Bei UX geht es in erster Linie um Wissensmanagement. Unabhängig davon, ob ein Unternehmen über ein internes Team verfügt oder auf externe Anbieter zurückgreift, sollte das gesammelte, getestete und implementierte Wissen in geeigneter Weise gruppiert, gemeinsam genutzt und innerhalb der Organisation aktualisiert werden. Auf diese Weise lassen sich doppelte Kosten für Aufgaben vermeiden, die bereits durchgeführt wurden oder ähnliche Fragen beantworten.
Dies bringt uns zum nächsten Thema — der Organisation der Arbeit des UX-Forschungsteams und des Designteams. Doch bevor wir dazu kommen, sollten wir herausfinden, worin die Arbeitsroutine von Ersteren und Letzteren besteht und welchen Wert sie für ein Unternehmen haben. Wir werden dies demnächst in dem Journal erörtern. In der Zwischenzeit möchte ich eine kurze Zusammenfassung geben.
UX in einem Unternehmen Zusammenfassung
- Man kann das Management nicht mit Worten zu UX überzeugen. Verwenden Sie dieselbe Methode, die Sie auch bei den Benutzern anwenden — sprechen Sie durch Erfahrung. Engagieren Sie sich und zeigen Sie Wert und Geld, aber kämpfen Sie nicht mit verbalen Argumenten.
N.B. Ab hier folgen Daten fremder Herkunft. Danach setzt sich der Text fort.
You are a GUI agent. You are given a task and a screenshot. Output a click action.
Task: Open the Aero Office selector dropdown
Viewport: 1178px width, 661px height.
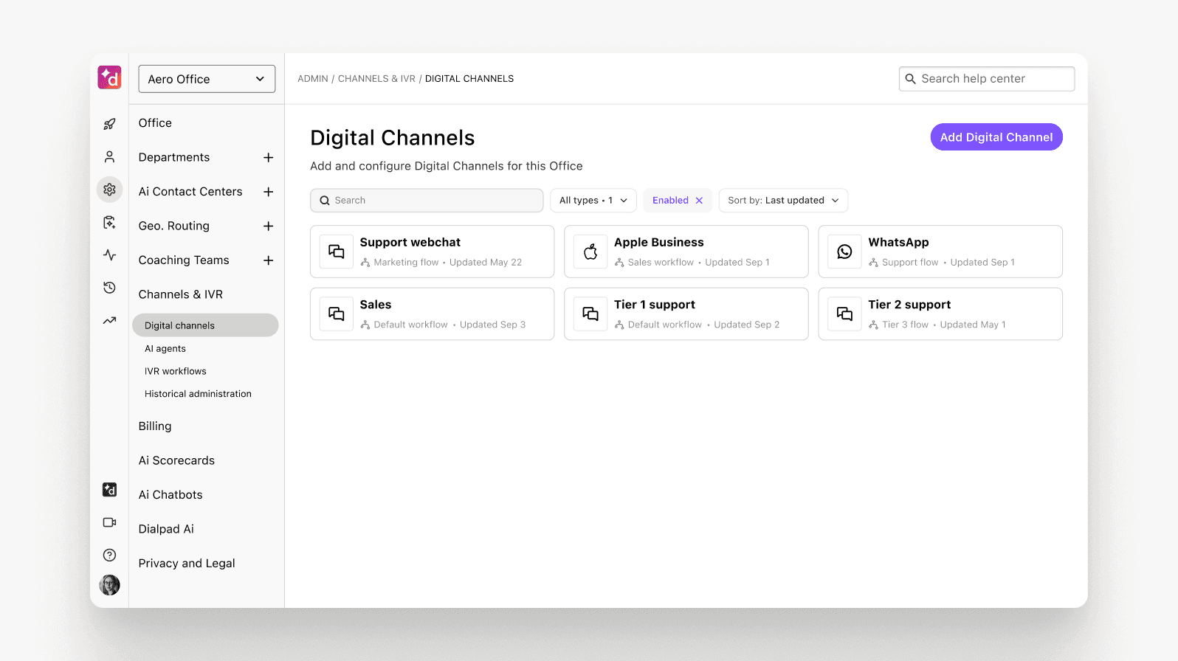point(207,79)
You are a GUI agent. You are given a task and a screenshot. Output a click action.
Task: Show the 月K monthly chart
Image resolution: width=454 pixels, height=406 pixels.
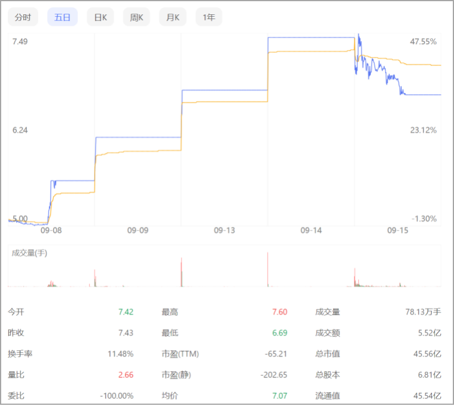tap(173, 17)
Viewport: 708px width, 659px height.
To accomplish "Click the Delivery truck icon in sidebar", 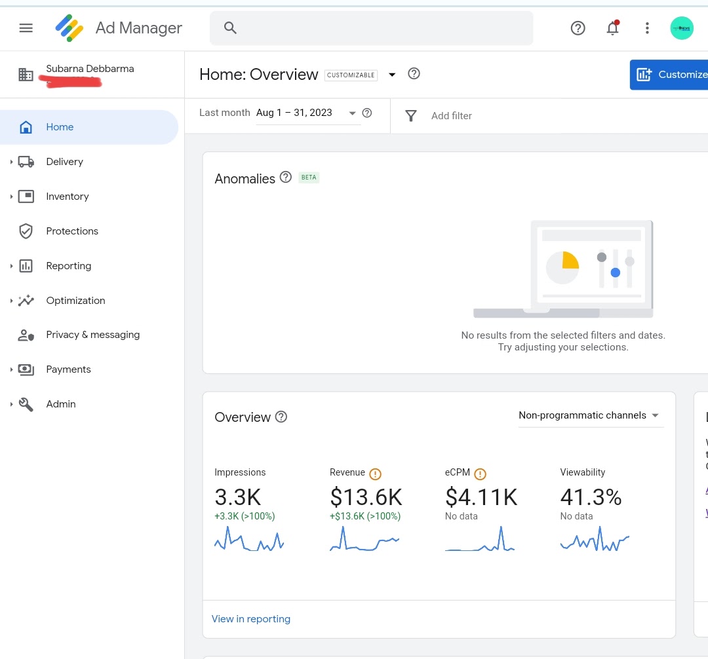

- Persona wird dem gesamten Unternehmen und jedem Unternehmen einen Mehrwert bringen. Lassen Sie den Virus eindringen und beobachten Sie, wie er die Einstellung des Unternehmens gegenüber UX und dem damit verbundenen Wert verändert.
- Das UX-Team bringt den größten Nutzen als unabhängige Einheit, die dem gesamten Unternehmen dient, und nicht als Mitglied anderer Gruppen, die über das gesamte Unternehmen verstreut sind.